Hacker News new | ask | show | jobs
by belthesar 776 days ago
I had much of the same issues early on in my Traefik experience. Things like using TLS-01 validation but not having DNS records set before config was applied would cause a lot of frustration. Like you, I was frustrated with the amount of logging I was getting. I eventually learned that not having DNS configured appropriately would lead validation attempts to fail after N unsuccessful attempts, and LE would refuse to do another TLS-01 validation for a while, which sounds like the kind of issue you were having.

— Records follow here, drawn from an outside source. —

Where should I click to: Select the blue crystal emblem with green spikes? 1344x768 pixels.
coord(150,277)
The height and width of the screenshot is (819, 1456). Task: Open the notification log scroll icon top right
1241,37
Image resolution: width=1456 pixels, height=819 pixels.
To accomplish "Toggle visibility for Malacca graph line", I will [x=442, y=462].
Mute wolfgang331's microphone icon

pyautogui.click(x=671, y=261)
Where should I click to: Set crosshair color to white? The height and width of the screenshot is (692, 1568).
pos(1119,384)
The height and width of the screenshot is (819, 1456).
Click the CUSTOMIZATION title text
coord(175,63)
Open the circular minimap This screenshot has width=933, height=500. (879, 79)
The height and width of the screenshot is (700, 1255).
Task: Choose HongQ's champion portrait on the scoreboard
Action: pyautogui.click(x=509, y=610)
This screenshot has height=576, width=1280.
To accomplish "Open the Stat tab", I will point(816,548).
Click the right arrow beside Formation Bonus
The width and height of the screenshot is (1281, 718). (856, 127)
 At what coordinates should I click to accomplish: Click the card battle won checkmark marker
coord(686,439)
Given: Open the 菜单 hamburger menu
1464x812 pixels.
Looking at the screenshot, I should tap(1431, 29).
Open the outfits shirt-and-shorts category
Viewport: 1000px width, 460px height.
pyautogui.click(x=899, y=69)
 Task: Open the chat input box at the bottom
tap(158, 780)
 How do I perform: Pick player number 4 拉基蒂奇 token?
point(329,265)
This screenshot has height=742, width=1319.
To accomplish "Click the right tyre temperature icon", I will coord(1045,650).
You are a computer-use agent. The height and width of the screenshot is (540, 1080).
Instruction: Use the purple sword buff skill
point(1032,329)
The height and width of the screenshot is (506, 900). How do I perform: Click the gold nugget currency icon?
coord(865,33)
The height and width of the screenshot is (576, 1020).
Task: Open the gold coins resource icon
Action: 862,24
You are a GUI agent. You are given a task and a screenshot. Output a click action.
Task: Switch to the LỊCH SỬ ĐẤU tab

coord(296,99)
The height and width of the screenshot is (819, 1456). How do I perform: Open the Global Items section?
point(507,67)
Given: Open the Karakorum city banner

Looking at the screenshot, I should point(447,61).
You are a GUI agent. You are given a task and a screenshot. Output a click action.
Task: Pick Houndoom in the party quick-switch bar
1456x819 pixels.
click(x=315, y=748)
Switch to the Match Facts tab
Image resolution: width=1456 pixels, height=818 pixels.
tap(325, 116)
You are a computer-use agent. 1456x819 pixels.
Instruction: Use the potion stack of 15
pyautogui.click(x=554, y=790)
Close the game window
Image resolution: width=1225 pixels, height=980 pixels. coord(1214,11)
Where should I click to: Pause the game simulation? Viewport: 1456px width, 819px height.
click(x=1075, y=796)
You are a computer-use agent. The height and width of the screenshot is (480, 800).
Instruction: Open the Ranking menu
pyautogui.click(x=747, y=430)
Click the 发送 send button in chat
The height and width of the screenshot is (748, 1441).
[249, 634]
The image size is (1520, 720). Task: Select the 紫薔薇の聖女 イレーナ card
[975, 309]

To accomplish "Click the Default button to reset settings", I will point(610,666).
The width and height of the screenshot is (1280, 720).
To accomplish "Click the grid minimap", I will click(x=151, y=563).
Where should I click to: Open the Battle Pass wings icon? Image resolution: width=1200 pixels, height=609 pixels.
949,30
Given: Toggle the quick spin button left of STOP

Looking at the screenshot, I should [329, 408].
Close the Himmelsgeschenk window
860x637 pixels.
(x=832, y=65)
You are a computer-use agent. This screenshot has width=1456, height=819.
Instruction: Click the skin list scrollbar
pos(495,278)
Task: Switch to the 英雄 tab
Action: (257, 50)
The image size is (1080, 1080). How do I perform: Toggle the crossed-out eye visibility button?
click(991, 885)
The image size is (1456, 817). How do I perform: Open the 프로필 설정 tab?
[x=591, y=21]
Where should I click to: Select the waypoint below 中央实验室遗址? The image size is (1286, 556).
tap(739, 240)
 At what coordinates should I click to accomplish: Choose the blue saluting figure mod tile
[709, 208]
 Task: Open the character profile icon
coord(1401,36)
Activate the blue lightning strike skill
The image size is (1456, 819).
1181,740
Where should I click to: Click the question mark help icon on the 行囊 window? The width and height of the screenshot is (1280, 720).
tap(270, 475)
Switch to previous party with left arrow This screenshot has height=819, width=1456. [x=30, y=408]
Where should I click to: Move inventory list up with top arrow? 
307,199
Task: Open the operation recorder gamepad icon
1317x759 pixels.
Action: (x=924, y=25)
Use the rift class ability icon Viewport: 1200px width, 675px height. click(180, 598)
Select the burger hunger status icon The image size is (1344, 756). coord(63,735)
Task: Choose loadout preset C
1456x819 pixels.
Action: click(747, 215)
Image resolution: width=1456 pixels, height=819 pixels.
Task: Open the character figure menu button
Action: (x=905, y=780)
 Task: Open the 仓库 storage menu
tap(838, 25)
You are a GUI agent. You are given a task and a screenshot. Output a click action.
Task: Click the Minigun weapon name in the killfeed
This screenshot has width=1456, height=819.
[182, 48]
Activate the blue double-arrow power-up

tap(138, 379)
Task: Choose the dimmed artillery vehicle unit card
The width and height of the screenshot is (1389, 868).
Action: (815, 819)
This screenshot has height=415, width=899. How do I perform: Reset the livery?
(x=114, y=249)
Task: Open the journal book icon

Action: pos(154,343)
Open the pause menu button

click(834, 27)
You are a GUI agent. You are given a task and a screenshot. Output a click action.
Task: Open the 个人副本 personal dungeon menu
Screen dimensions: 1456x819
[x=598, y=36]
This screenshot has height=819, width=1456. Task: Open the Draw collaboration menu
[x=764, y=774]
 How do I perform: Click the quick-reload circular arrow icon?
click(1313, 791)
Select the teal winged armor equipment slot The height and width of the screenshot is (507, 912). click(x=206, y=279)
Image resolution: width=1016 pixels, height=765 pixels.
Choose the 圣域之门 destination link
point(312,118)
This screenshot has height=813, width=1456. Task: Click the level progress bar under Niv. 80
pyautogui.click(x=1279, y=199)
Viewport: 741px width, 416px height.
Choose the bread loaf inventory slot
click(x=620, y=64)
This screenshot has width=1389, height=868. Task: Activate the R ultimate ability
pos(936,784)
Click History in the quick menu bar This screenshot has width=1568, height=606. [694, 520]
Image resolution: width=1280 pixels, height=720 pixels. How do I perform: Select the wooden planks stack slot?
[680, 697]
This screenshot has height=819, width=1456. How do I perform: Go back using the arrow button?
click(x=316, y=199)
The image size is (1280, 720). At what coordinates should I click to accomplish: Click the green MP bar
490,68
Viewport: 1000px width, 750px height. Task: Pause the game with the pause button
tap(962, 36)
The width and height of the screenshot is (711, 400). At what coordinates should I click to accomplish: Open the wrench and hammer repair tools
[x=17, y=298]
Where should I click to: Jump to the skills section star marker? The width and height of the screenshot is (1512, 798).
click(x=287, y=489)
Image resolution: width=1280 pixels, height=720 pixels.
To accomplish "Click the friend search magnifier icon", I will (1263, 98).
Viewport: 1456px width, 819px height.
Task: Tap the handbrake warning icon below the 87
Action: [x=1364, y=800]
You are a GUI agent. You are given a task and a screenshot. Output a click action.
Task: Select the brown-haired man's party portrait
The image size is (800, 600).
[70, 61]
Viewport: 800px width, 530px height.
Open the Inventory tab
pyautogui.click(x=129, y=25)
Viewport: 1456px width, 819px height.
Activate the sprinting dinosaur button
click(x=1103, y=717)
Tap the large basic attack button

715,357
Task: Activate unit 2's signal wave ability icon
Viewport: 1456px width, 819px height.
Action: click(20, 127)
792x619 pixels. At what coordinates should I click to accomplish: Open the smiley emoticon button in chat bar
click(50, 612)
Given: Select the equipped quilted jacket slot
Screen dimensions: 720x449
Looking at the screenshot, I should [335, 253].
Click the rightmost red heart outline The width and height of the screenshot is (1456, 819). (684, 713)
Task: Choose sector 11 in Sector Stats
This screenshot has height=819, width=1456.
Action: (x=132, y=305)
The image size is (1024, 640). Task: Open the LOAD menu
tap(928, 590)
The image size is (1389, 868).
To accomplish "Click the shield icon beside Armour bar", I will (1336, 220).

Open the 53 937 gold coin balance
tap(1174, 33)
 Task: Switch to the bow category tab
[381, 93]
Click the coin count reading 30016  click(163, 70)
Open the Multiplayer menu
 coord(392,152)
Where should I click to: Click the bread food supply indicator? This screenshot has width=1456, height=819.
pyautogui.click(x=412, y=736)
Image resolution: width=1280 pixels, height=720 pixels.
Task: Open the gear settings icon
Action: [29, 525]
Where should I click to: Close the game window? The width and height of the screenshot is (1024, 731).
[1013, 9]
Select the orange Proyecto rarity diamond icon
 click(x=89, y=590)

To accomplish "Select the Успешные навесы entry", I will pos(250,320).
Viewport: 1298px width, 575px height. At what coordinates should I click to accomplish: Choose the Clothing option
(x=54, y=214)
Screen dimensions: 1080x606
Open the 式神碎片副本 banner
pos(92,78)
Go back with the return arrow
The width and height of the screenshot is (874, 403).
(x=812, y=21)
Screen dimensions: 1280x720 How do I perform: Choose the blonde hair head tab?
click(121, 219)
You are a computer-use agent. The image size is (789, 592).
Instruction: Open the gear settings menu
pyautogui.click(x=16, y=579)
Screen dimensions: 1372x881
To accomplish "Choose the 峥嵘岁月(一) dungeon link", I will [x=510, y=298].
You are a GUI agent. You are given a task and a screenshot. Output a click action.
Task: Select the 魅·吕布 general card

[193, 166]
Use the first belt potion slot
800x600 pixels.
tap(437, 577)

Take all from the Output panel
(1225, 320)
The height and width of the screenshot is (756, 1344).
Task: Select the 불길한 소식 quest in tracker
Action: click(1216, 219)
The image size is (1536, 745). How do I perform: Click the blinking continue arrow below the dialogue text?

After moving to DNS-01 validation, which comes with the added benefit of letting me cut certs for services that aren't publicly exposed with way less orchestration required than with TLS-01 style validation, my experience was suddenly much better. Assuming the DNS provider is working (and if it's not, you're hopefully getting an API error from them before LE attempts to validate the record, the failure state happens well before any check failure backoffs happen at LE. At this point, regardless of whether I'm using Traefik, Caddy, Nginx, or any other reverse proxy, I'm pretty committed to only using DNS-01 based validation from LetsEncrypt from now on, or if I have to do TLS-01 based validation, to make darn sure things are right the first time with the Staging API first.

Which, speaking of, if you cut a Staging cert with LE via Traefik, there's no good way to invalidate the staging cert. You have to munge the ACME JSON to remove the cert and restart Traefik (could maybe do a SIGHUP? didn't try) to get it to pickup the changes.

All said, lots of weird silent failures and behaviors, but the biggest pains are making dependent service errors opaque.